Task material:
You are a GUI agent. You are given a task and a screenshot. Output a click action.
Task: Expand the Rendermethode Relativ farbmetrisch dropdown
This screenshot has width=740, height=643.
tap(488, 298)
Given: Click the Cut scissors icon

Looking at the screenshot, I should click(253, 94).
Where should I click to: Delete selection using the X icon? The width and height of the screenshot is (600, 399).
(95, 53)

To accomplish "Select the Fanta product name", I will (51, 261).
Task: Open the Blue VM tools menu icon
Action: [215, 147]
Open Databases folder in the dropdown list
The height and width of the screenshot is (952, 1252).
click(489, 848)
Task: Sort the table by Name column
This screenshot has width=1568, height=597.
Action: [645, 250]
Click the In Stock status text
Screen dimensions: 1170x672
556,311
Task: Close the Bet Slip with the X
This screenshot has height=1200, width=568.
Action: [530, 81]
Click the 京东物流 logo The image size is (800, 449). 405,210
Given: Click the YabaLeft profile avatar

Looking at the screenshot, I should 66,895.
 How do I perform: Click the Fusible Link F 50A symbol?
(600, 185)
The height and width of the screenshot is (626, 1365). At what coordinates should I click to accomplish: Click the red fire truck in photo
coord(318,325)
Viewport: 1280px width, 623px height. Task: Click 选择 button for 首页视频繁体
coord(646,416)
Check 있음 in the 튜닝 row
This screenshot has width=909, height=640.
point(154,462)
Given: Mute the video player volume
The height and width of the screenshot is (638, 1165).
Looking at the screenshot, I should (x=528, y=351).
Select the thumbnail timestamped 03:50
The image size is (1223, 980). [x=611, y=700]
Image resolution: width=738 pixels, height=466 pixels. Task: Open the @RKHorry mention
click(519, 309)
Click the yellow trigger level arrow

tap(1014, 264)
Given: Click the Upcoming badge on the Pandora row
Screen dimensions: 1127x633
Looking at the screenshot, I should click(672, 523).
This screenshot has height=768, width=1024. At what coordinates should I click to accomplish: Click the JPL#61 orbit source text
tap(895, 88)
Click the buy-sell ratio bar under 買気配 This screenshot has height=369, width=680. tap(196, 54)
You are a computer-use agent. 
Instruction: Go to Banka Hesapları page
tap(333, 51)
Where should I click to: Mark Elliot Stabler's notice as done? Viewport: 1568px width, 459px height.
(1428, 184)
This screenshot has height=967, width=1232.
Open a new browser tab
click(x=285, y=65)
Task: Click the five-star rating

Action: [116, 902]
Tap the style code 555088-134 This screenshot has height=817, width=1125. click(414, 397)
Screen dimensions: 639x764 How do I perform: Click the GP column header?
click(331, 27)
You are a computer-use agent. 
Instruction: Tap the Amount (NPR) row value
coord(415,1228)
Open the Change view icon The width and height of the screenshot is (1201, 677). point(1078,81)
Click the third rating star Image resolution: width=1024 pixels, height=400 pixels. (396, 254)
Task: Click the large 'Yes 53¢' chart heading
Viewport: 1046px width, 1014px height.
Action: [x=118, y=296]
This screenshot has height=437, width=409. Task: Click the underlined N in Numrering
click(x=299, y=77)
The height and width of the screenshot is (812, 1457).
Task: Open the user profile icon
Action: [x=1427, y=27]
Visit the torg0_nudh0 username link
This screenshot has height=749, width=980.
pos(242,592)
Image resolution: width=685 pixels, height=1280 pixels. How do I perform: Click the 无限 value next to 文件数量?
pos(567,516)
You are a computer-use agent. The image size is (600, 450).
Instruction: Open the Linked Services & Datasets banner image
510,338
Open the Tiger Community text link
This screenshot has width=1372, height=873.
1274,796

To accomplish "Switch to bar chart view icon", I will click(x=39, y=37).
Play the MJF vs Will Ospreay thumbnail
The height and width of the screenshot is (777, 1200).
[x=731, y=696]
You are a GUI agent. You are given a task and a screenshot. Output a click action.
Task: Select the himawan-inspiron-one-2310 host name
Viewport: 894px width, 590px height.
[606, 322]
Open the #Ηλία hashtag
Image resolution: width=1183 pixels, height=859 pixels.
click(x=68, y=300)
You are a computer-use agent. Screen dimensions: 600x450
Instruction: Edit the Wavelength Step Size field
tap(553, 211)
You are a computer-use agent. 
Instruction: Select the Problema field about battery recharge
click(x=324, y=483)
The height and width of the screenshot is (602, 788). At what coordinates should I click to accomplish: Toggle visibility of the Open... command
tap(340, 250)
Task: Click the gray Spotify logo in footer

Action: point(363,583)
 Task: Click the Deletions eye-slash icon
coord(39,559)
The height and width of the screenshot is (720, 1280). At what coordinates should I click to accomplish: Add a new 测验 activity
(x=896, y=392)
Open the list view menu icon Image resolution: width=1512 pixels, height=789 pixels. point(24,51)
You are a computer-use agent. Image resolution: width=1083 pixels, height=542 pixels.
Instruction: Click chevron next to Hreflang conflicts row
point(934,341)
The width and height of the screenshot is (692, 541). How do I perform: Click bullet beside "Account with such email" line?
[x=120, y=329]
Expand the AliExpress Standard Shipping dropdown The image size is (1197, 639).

What you will do:
Keeping each word as given, write out the material above.

Reply:
You are a GUI agent. You are given a task and a screenshot. Output a click action.
Task: Expand the Rendermethode Relativ farbmetrisch dropdown
This screenshot has width=740, height=643.
tap(488, 298)
Given: Click the Cut scissors icon

Looking at the screenshot, I should click(253, 94).
Where should I click to: Delete selection using the X icon? The width and height of the screenshot is (600, 399).
(95, 53)

To accomplish "Select the Fanta product name", I will (51, 261).
Task: Open the Blue VM tools menu icon
Action: [215, 147]
Open Databases folder in the dropdown list
The height and width of the screenshot is (952, 1252).
click(489, 848)
Task: Sort the table by Name column
This screenshot has width=1568, height=597.
Action: [645, 250]
Click the In Stock status text
Screen dimensions: 1170x672
556,311
Task: Close the Bet Slip with the X
This screenshot has height=1200, width=568.
Action: [530, 81]
Click the 京东物流 logo The image size is (800, 449). 405,210
Given: Click the YabaLeft profile avatar

Looking at the screenshot, I should 66,895.
 How do I perform: Click the Fusible Link F 50A symbol?
(600, 185)
The height and width of the screenshot is (626, 1365). At what coordinates should I click to accomplish: Click the red fire truck in photo
coord(318,325)
Viewport: 1280px width, 623px height. Task: Click 选择 button for 首页视频繁体
coord(646,416)
Check 있음 in the 튜닝 row
This screenshot has width=909, height=640.
point(154,462)
Given: Mute the video player volume
The height and width of the screenshot is (638, 1165).
Looking at the screenshot, I should (x=528, y=351).
Select the thumbnail timestamped 03:50
The image size is (1223, 980). [x=611, y=700]
Image resolution: width=738 pixels, height=466 pixels. Task: Open the @RKHorry mention
click(519, 309)
Click the yellow trigger level arrow

tap(1014, 264)
Given: Click the Upcoming badge on the Pandora row
Screen dimensions: 1127x633
Looking at the screenshot, I should click(672, 523).
This screenshot has height=768, width=1024. At what coordinates should I click to accomplish: Click the JPL#61 orbit source text
tap(895, 88)
Click the buy-sell ratio bar under 買気配 This screenshot has height=369, width=680. tap(196, 54)
You are a computer-use agent. 
Instruction: Go to Banka Hesapları page
tap(333, 51)
Where should I click to: Mark Elliot Stabler's notice as done? Viewport: 1568px width, 459px height.
(1428, 184)
This screenshot has height=967, width=1232.
Open a new browser tab
click(x=285, y=65)
Task: Click the five-star rating

Action: [116, 902]
Tap the style code 555088-134 This screenshot has height=817, width=1125. click(414, 397)
Screen dimensions: 639x764 How do I perform: Click the GP column header?
click(331, 27)
You are a computer-use agent. 
Instruction: Tap the Amount (NPR) row value
coord(415,1228)
Open the Change view icon The width and height of the screenshot is (1201, 677). point(1078,81)
Click the third rating star Image resolution: width=1024 pixels, height=400 pixels. (396, 254)
Task: Click the large 'Yes 53¢' chart heading
Viewport: 1046px width, 1014px height.
Action: [x=118, y=296]
This screenshot has height=437, width=409. Task: Click the underlined N in Numrering
click(x=299, y=77)
The height and width of the screenshot is (812, 1457).
Task: Open the user profile icon
Action: [x=1427, y=27]
Visit the torg0_nudh0 username link
This screenshot has height=749, width=980.
pos(242,592)
Image resolution: width=685 pixels, height=1280 pixels. How do I perform: Click the 无限 value next to 文件数量?
pos(567,516)
You are a computer-use agent. The image size is (600, 450).
Instruction: Open the Linked Services & Datasets banner image
510,338
Open the Tiger Community text link
This screenshot has width=1372, height=873.
1274,796

To accomplish "Switch to bar chart view icon", I will click(x=39, y=37).
Play the MJF vs Will Ospreay thumbnail
The height and width of the screenshot is (777, 1200).
[x=731, y=696]
You are a GUI agent. You are given a task and a screenshot. Output a click action.
Task: Select the himawan-inspiron-one-2310 host name
Viewport: 894px width, 590px height.
[606, 322]
Open the #Ηλία hashtag
Image resolution: width=1183 pixels, height=859 pixels.
click(x=68, y=300)
You are a computer-use agent. Screen dimensions: 600x450
Instruction: Edit the Wavelength Step Size field
tap(553, 211)
You are a computer-use agent. 
Instruction: Select the Problema field about battery recharge
click(x=324, y=483)
The height and width of the screenshot is (602, 788). At what coordinates should I click to accomplish: Toggle visibility of the Open... command
tap(340, 250)
Task: Click the gray Spotify logo in footer

Action: point(363,583)
 Task: Click the Deletions eye-slash icon
coord(39,559)
The height and width of the screenshot is (720, 1280). At what coordinates should I click to accomplish: Add a new 测验 activity
(x=896, y=392)
Open the list view menu icon Image resolution: width=1512 pixels, height=789 pixels. point(24,51)
You are a computer-use agent. Image resolution: width=1083 pixels, height=542 pixels.
Instruction: Click chevron next to Hreflang conflicts row
point(934,341)
The width and height of the screenshot is (692, 541). How do I perform: Click bullet beside "Account with such email" line?
[x=120, y=329]
Expand the AliExpress Standard Shipping dropdown The image size is (1197, 639).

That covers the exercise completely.